4. The court did not err to the prejudice of appellant in declining to postpone the trial of the cause until the Secretary of the Treasury should act upon the petition of defendant for a remission of the penalty. Section 5292, Rev. St. [U. S. Comp. St. 1901, p. 3004], implies that such steps may be taken before the proceedings which have been instituted for a recovery of the penalty are tried. But it does not declare that upon the presentation of such a petition the proceedings in court shall be stayed until action is taken by the judge and by the secretary upon the petition, or that the petition cannot be acted upon after the judgment and decree are entered in the court. The action of the court in refusing to postpone the trial does not prevent action being taken upon the petition for a remission of the penalties. The petition can be acted upon after the decree is entered as well as before. The trial by the court in this case was no invasion of the right of the Secretary of the Treasury to grant the remission of the penalty after the judgment was rendered, if, in his judgment and discretion, the case, as made in the petition, would warrant it. United States v. Morris, 10 Wheat. 246, 291, 295, 304, 305, 6 L. Ed. 314; The Laura, 114 U. S. 411, 415, 5 Sup. Ct. 881, 29 L. Ed. 147; Brown v. Walker, 161 U. S. 591, 601, 16 Sup. Ct. 644, 40 L. Ed. 819.

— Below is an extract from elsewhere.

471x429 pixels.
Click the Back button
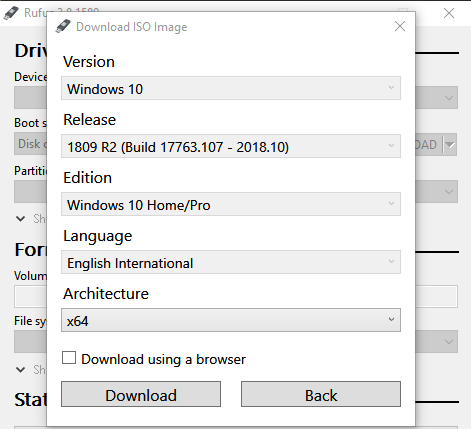(321, 394)
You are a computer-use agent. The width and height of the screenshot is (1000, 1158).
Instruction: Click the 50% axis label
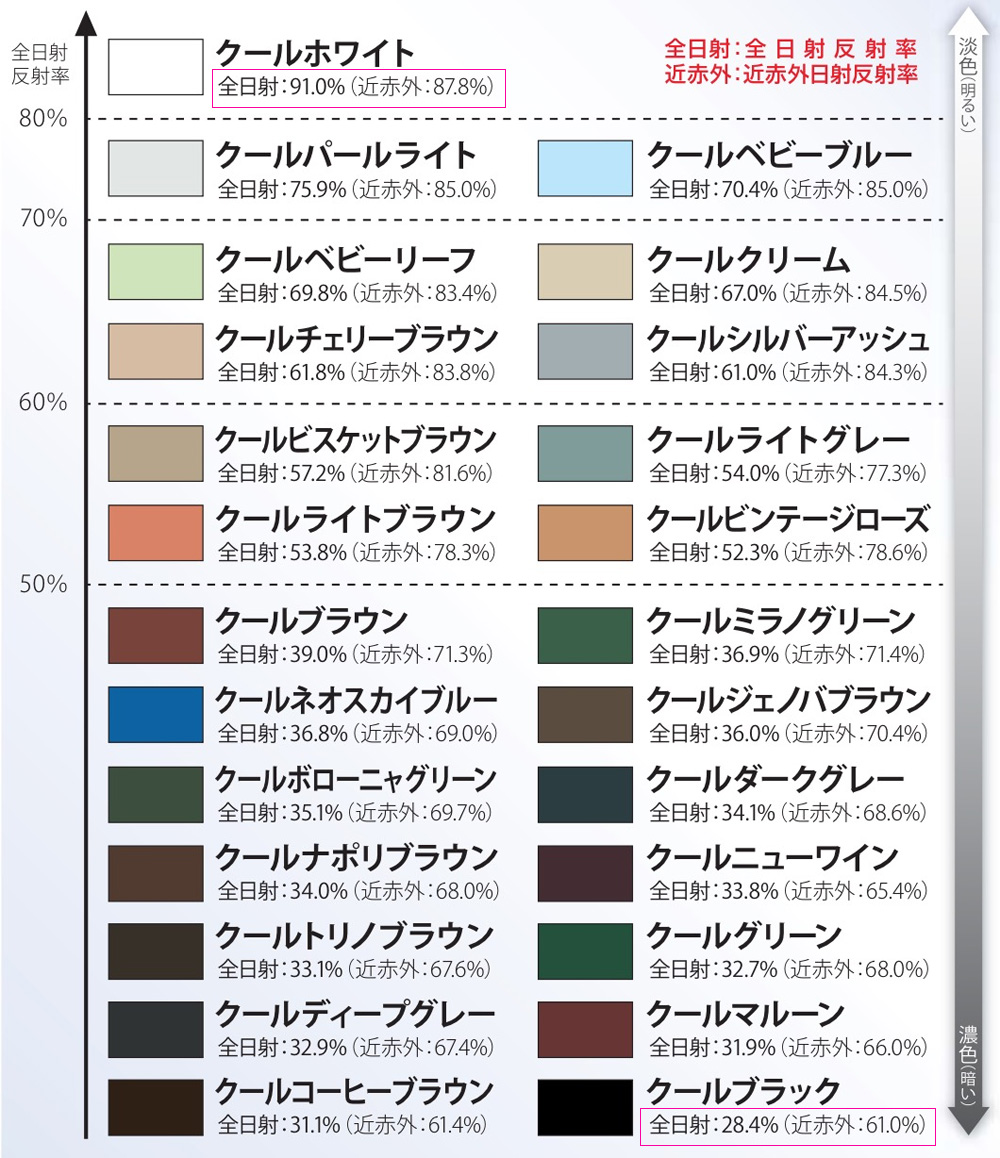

5. It is contended that the evidence admitted on the trial was insufficient to justify the decree rendered by the court, in this“That there is no evidence in the record to show that on July 2, 1902, the appellant was not an American citizen. The only attempted proof was that on September 9, 1902, he was naturalized in the court below, and abjured allegiance to the British crown.” The record in the office of the Collector of Customs containing the oath taken by Mr. Peacock to secure the registry of the vessel called the “Julia E. Whalen” was produced in evidence, and the oath read therefrom by E. R. Stackable, the collector. The oath, as shown by the record, was administered by “R. C. Stackable, special deputy collector.” The signature to the oath was proven to be in the handwriting of W. C. Peacock, appellant herein, and the testimony shows that on this oath the Julia E. Whalen was registered under the navigation laws of the United States. The collector was not present when this oath was administered. When this fact appeared, the court said: “Does the defendant deny that the oath was administered by some one? Mr. Breckons: He admits it. The Court: If that is so, we will not hear any testimony about it.” No objection was made or exception taken to this ruling. Frank L. Hatch, deputy clerk of the United States District Court, testified that he administered the oath of naturalization to W. C. Peacock on September 9, 1902. Certain objections were made to questions asked as leading, and then “the defense admits that the defendant was naturalized on the 9th day of September, and took the usual oath.” This was substantially all of the evidence in the case upon the part of the government. W. C. Peacock was then called, and testified in his own behalf as follows: “Q. You have heard read the oath admitted in *589evidence purporting to have been taken by you on the 2d of July, 1902? A. Yes, sir. Q. I will ask you whether you did on that occasion, on the date fixed by that oath, you remember being sworn. A. I have no recollection of it.” It is suggested by counsel for appellant that the naturalization oath may have been procured by appellant “to settle a doubt or to record a certainty,” but there was Ho evidence whatever tending to show that such was the purpose.

The pleadings and the evidence establish a prima facie case, and fully sustain the order, judgment, and decree of the court, which are hereby affirmed, with costs.